→ Saved entries
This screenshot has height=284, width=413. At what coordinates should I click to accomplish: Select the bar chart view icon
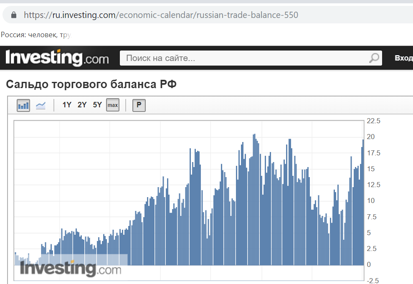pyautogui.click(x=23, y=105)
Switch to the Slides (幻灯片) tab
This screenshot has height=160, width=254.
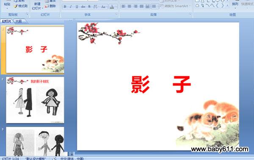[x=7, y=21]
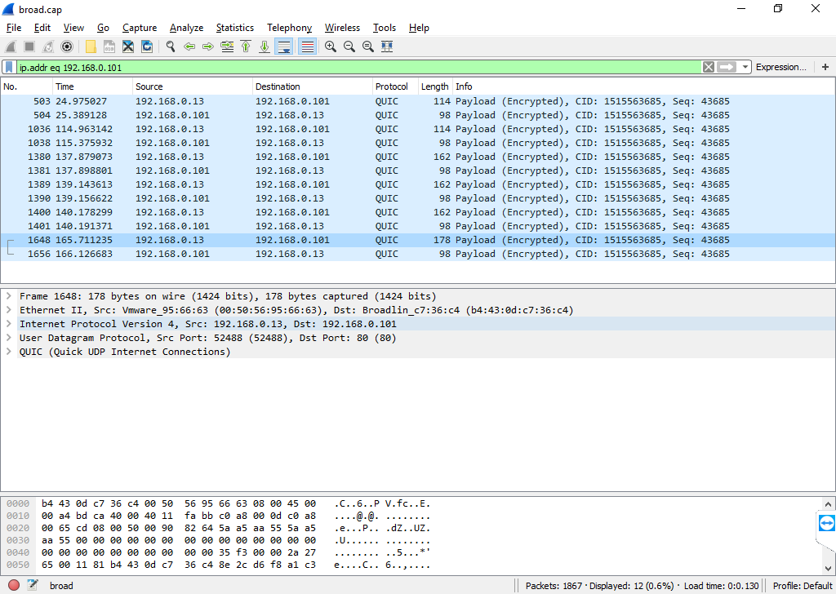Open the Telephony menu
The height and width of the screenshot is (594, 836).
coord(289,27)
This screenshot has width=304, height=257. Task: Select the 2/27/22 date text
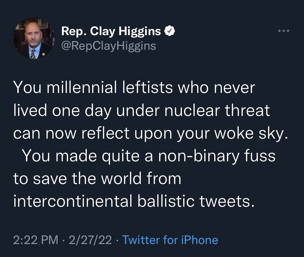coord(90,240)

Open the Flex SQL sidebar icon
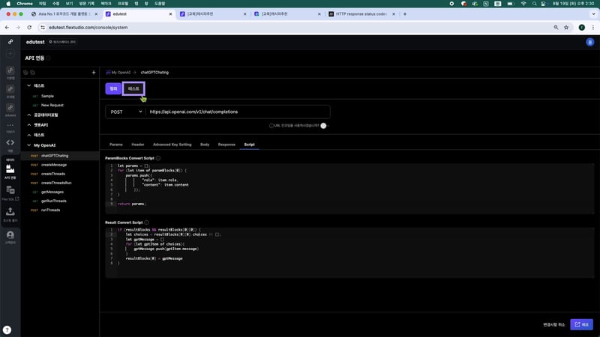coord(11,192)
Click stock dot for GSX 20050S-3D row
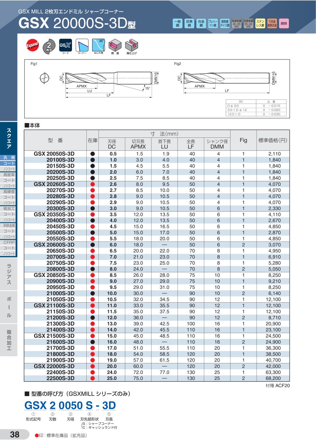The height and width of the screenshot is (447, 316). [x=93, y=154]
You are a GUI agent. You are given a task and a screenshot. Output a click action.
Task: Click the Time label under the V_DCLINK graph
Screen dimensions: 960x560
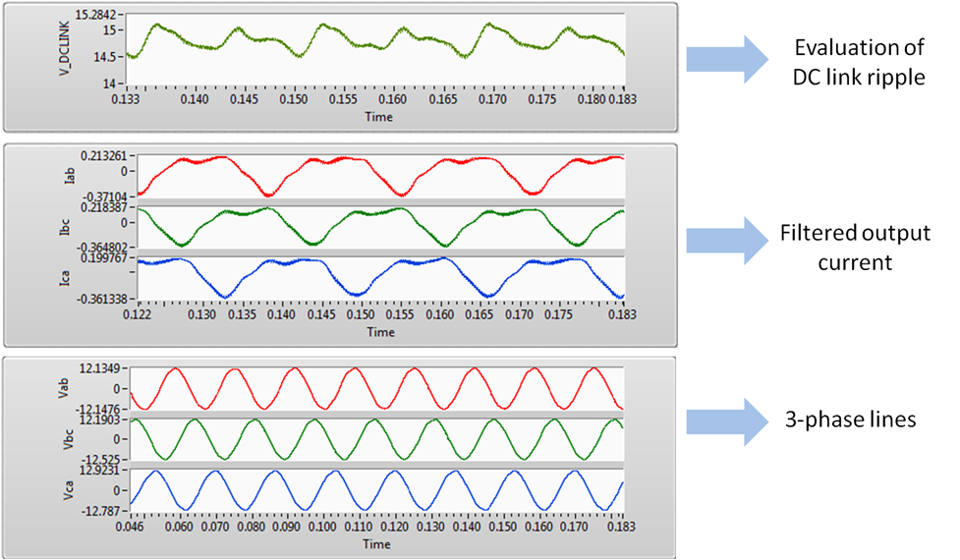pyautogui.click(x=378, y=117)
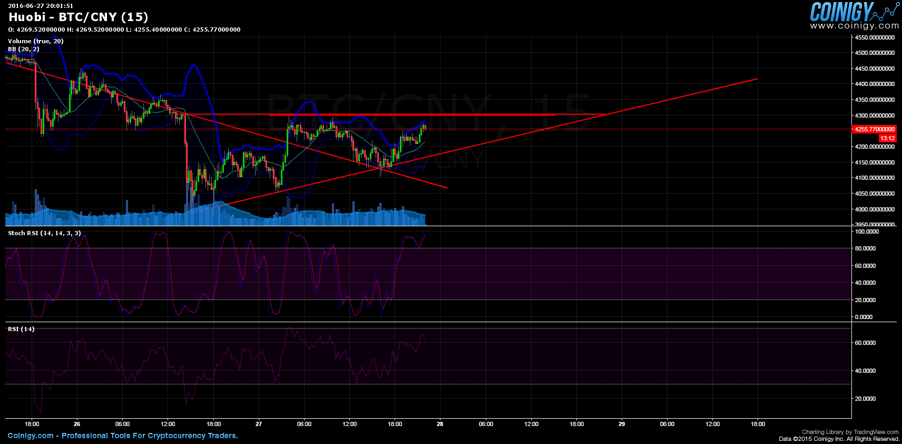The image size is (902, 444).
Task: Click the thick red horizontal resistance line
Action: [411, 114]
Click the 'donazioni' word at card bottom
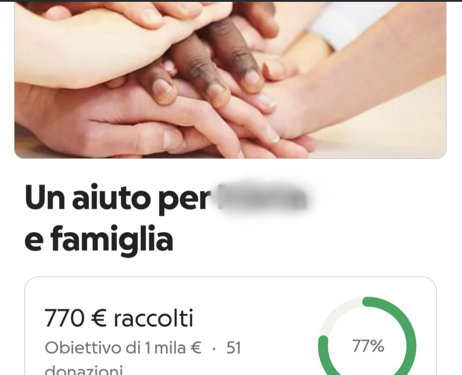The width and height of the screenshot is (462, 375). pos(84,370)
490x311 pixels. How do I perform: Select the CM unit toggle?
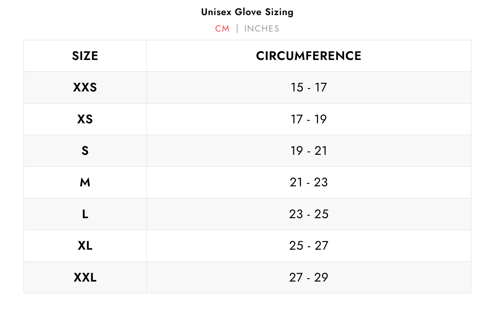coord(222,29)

...

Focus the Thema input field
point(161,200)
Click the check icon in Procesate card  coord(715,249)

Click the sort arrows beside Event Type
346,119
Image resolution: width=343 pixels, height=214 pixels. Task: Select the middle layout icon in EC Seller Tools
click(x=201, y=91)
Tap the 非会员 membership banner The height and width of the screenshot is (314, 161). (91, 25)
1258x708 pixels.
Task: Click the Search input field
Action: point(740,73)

→ EXERCISE OBJECTIVE
Leaving out each picture, repeat exactly the lines above from the one that contains "This screenshot has height=160, width=254." through the one that contains "You are a GUI".

→ RESPONSE
This screenshot has height=160, width=254.
[x=7, y=21]
Open the Telephony menu
The height and width of the screenshot is (594, 836).
coord(289,27)
This screenshot has width=304, height=257. Task: Select the 2/27/22 date text
coord(90,240)

Open the Flex SQL sidebar icon
coord(11,192)
Click stock dot for GSX 20050S-3D row
The height and width of the screenshot is (447, 316). [x=93, y=154]
You are a GUI agent. You are given a task and a screenshot. Output a click action.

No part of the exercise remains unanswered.